_WORK ORDER:_
Without any alteration, retype the records that appear below.

_SUPPLIED RECORDS:_
^^^^

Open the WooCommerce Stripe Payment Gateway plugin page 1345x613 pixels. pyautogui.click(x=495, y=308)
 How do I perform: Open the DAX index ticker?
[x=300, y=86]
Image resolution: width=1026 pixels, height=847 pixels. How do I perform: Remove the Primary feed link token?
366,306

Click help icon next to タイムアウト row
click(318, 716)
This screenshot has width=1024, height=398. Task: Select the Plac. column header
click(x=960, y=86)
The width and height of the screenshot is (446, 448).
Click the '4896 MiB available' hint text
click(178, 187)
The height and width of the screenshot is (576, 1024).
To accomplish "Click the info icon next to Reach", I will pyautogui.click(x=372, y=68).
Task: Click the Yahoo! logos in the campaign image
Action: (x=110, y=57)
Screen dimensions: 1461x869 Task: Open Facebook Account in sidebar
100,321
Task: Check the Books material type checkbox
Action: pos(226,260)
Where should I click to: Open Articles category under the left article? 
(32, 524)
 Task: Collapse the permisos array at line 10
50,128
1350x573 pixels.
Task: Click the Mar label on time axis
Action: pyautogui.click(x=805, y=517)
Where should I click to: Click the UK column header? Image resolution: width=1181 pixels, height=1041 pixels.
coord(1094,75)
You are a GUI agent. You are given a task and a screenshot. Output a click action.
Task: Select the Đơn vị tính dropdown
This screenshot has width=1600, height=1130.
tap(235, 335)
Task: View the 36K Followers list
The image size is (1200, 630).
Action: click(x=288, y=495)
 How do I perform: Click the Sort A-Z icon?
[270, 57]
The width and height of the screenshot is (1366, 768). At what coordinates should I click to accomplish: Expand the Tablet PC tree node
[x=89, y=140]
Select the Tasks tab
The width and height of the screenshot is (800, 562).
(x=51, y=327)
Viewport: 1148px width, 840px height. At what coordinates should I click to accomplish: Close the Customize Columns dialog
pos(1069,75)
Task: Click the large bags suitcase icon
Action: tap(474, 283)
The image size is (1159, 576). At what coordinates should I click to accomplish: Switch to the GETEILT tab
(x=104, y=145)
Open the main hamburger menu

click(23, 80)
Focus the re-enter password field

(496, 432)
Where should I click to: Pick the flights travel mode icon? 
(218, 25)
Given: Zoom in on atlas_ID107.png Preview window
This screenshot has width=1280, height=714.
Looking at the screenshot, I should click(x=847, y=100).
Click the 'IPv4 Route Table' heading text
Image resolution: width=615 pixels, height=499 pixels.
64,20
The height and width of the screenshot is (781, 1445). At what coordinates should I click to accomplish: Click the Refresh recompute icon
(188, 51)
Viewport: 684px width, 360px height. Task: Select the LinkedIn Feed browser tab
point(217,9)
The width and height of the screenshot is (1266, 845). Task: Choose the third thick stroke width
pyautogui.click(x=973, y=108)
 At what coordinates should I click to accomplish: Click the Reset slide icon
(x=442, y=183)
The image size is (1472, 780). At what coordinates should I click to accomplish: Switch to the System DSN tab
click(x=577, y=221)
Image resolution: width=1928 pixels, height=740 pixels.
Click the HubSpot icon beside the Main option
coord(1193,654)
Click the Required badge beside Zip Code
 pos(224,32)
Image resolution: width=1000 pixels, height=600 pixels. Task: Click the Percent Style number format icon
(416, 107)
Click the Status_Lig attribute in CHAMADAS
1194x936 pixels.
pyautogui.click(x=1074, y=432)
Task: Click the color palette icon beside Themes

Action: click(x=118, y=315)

^^^^

_TASK OUTPUT:_
Open the WooCommerce Stripe Payment Gateway plugin page 1345x613 pixels. pyautogui.click(x=495, y=308)
 How do I perform: Open the DAX index ticker?
[x=300, y=86]
Image resolution: width=1026 pixels, height=847 pixels. How do I perform: Remove the Primary feed link token?
366,306

Click help icon next to タイムアウト row
click(318, 716)
This screenshot has width=1024, height=398. Task: Select the Plac. column header
click(x=960, y=86)
The width and height of the screenshot is (446, 448).
Click the '4896 MiB available' hint text
click(178, 187)
The height and width of the screenshot is (576, 1024).
To accomplish "Click the info icon next to Reach", I will pyautogui.click(x=372, y=68).
Task: Click the Yahoo! logos in the campaign image
Action: (x=110, y=57)
Screen dimensions: 1461x869 Task: Open Facebook Account in sidebar
100,321
Task: Check the Books material type checkbox
Action: pos(226,260)
Where should I click to: Open Articles category under the left article? 
(32, 524)
 Task: Collapse the permisos array at line 10
50,128
1350x573 pixels.
Task: Click the Mar label on time axis
Action: pyautogui.click(x=805, y=517)
Where should I click to: Click the UK column header? Image resolution: width=1181 pixels, height=1041 pixels.
coord(1094,75)
You are a GUI agent. You are given a task and a screenshot. Output a click action.
Task: Select the Đơn vị tính dropdown
This screenshot has width=1600, height=1130.
tap(235, 335)
Task: View the 36K Followers list
The image size is (1200, 630).
Action: click(x=288, y=495)
 How do I perform: Click the Sort A-Z icon?
[270, 57]
The width and height of the screenshot is (1366, 768). At what coordinates should I click to accomplish: Expand the Tablet PC tree node
[x=89, y=140]
Select the Tasks tab
The width and height of the screenshot is (800, 562).
(x=51, y=327)
Viewport: 1148px width, 840px height. At what coordinates should I click to accomplish: Close the Customize Columns dialog
pos(1069,75)
Task: Click the large bags suitcase icon
Action: tap(474, 283)
The image size is (1159, 576). At what coordinates should I click to accomplish: Switch to the GETEILT tab
(x=104, y=145)
Open the main hamburger menu

click(23, 80)
Focus the re-enter password field

(496, 432)
Where should I click to: Pick the flights travel mode icon? 
(218, 25)
Given: Zoom in on atlas_ID107.png Preview window
This screenshot has width=1280, height=714.
Looking at the screenshot, I should click(x=847, y=100).
Click the 'IPv4 Route Table' heading text
Image resolution: width=615 pixels, height=499 pixels.
64,20
The height and width of the screenshot is (781, 1445). At what coordinates should I click to accomplish: Click the Refresh recompute icon
(188, 51)
Viewport: 684px width, 360px height. Task: Select the LinkedIn Feed browser tab
point(217,9)
The width and height of the screenshot is (1266, 845). Task: Choose the third thick stroke width
pyautogui.click(x=973, y=108)
 At what coordinates should I click to accomplish: Click the Reset slide icon
(x=442, y=183)
The image size is (1472, 780). At what coordinates should I click to accomplish: Switch to the System DSN tab
click(x=577, y=221)
Image resolution: width=1928 pixels, height=740 pixels.
Click the HubSpot icon beside the Main option
coord(1193,654)
Click the Required badge beside Zip Code
 pos(224,32)
Image resolution: width=1000 pixels, height=600 pixels. Task: Click the Percent Style number format icon
(416, 107)
Click the Status_Lig attribute in CHAMADAS
1194x936 pixels.
pyautogui.click(x=1074, y=432)
Task: Click the color palette icon beside Themes

Action: click(x=118, y=315)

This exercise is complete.